WORK INSTRUCTIONS -
After locating the line that holds "News (340, 15)", output it and all following lines word for word, stopping only at the end of the data.

EXTRACTED ENTRIES -
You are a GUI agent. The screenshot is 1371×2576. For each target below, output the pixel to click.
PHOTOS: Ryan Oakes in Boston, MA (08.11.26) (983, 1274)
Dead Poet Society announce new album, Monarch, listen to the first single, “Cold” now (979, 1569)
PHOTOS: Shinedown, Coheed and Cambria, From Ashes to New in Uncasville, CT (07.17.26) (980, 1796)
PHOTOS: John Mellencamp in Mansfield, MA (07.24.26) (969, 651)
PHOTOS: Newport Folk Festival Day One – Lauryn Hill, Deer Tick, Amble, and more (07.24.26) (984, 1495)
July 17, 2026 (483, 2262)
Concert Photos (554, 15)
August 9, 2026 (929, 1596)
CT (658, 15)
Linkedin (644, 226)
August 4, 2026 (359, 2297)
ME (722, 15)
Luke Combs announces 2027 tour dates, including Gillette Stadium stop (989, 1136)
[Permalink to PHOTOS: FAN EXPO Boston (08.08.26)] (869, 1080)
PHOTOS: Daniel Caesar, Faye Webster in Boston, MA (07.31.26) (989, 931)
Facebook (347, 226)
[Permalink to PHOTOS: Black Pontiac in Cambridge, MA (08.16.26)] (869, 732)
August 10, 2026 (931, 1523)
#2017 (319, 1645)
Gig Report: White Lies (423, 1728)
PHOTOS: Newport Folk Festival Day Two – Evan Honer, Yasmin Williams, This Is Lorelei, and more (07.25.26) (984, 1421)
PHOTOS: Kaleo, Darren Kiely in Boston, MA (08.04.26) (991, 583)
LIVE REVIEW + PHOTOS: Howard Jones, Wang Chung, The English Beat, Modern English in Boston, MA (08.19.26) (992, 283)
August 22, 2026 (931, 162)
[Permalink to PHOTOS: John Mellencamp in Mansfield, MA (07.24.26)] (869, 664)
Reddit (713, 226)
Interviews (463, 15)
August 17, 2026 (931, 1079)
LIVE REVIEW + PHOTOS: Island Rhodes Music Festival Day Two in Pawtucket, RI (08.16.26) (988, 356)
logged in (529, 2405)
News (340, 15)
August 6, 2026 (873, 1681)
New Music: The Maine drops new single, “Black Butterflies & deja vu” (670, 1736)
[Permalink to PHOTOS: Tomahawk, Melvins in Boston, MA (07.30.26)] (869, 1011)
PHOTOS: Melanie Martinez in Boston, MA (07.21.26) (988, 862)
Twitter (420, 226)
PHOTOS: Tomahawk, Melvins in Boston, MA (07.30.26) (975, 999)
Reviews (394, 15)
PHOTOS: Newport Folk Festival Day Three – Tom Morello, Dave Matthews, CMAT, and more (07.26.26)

WRITTEN SOLUTION -
News (340, 15)
August 6, 2026 (873, 1681)
New Music: The Maine drops new single, “Black Butterflies & deja vu” (670, 1736)
[Permalink to PHOTOS: Tomahawk, Melvins in Boston, MA (07.30.26)] (869, 1011)
PHOTOS: Melanie Martinez in Boston, MA (07.21.26) (988, 862)
Twitter (420, 226)
PHOTOS: Tomahawk, Melvins in Boston, MA (07.30.26) (975, 999)
Reviews (394, 15)
PHOTOS: Newport Folk Festival Day Three – Tom Morello, Dave Matthews, CMAT, and more (07.26.26)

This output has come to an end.